> **DOCUMENTO DI PARTENZA**
The Wolf of Wall Street

di Federica Fasciolo


“Mi chiamo Jordan Belfort. L’anno in cui ho compiuto 26 anni ho guadagnato 49 milioni di dollari, il che mi ha fatto molto incazzare perché con altri 3 arrivavo a un milione a settimana”.

Come dargli torto.

Jordan Belfort è una persona vera, mica un personaggio. Dopo tutte le sue “vicissitudini”, ha scritto un libro sulla sua storia. Che ora è un film che traghetta Leonardo di Caprio dritto tra i nominati agli Oscar come miglior attore protagonista.

Il giovane Jordan, di origini umili ma decisamente ambizioso, cerca lavoro nel posto perfetto per farlo diventare ricco quanto desidera: Wall Street. Viene subito notato per il suo talento, e anche se le sue intenzioni possono sembrare buone per quasi 30 secondi, appena gli vengono comunicate le regole del gioco (disonesto) per arricchirsi, non esita a farle velocemente sue: droga, sesso (entrambi in dosi abbondanti, per “rilassarsi”) e ovviamente fregare il cliente, nemmeno a dirlo.

Diventerà milionario, ma l’FBI lo tiene d’occhio e la sua vita tra lavoro, sballamento e prostitute (elementi presenti tutti contemporaneamente nel suo ufficio) non durerà per sempre.

Avere un’opinione solo positiva o solo negativa del film mi sembra abbastanza improbabile. Gli attori sono senza dubbio eccezionali, e avevano ragione le signore che sentivo chiacchierare alla fine: “se non danno l’Oscar a Leonardo stavolta, vuol dire che ce l’hanno proprio con lui!” e giù risate (che a quanto pare è opinione condivisa da tutti gli esseri umani, persino quelli che il film non l’hanno ancora visto).

> **ESTRATTO DEI DATI**
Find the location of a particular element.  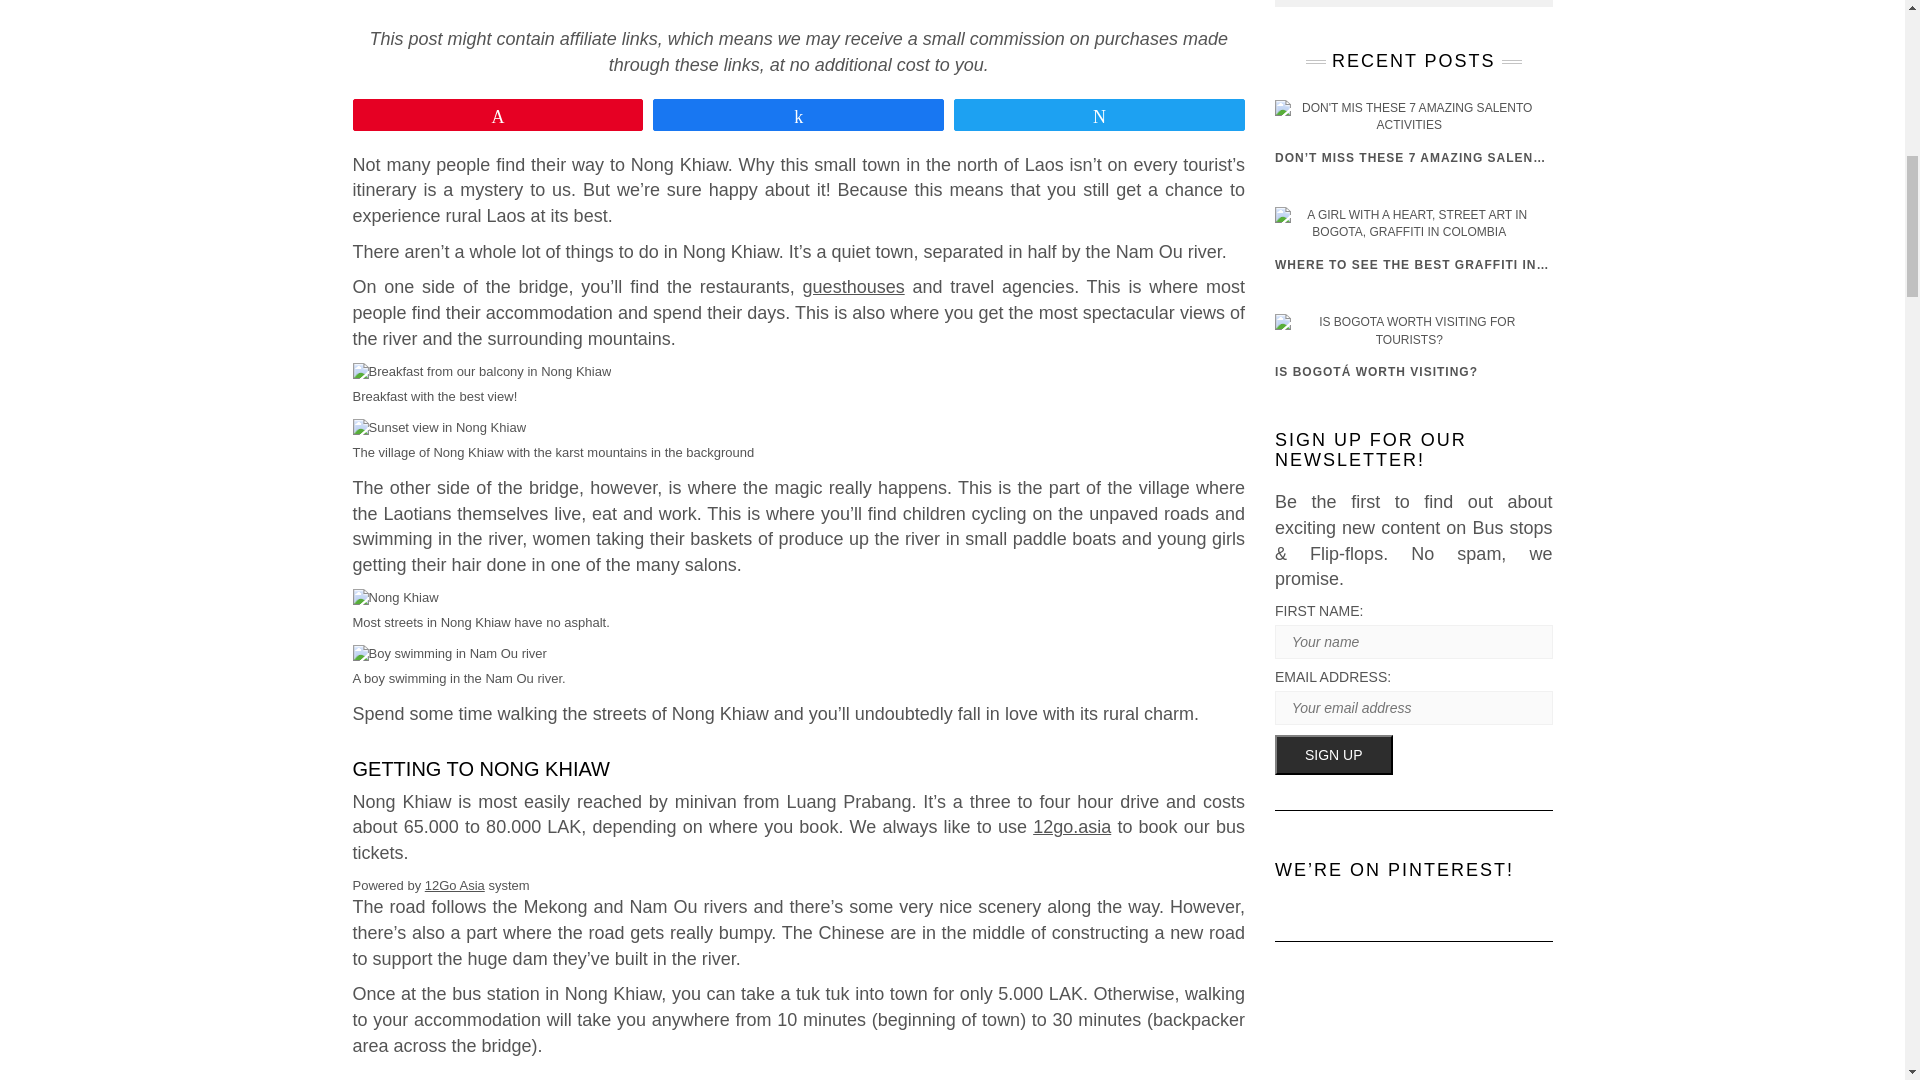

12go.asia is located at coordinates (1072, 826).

> **COSA FARE**
Riscrivi in forma più breve il paragrafo della recensione che comincia con «Il giovane Jordan, di origini umili», conservandone i fatti principali.

> **RISPOSTA**
Jordan, giovane di origini umili ma ambizioso, cerca lavoro a Wall Street per diventare ricco. Viene notato subito per il suo talento e, appena conosce le regole disoneste del gioco, le adotta senza esitare: droga e sesso in abbondanza, oltre a fregare i clienti.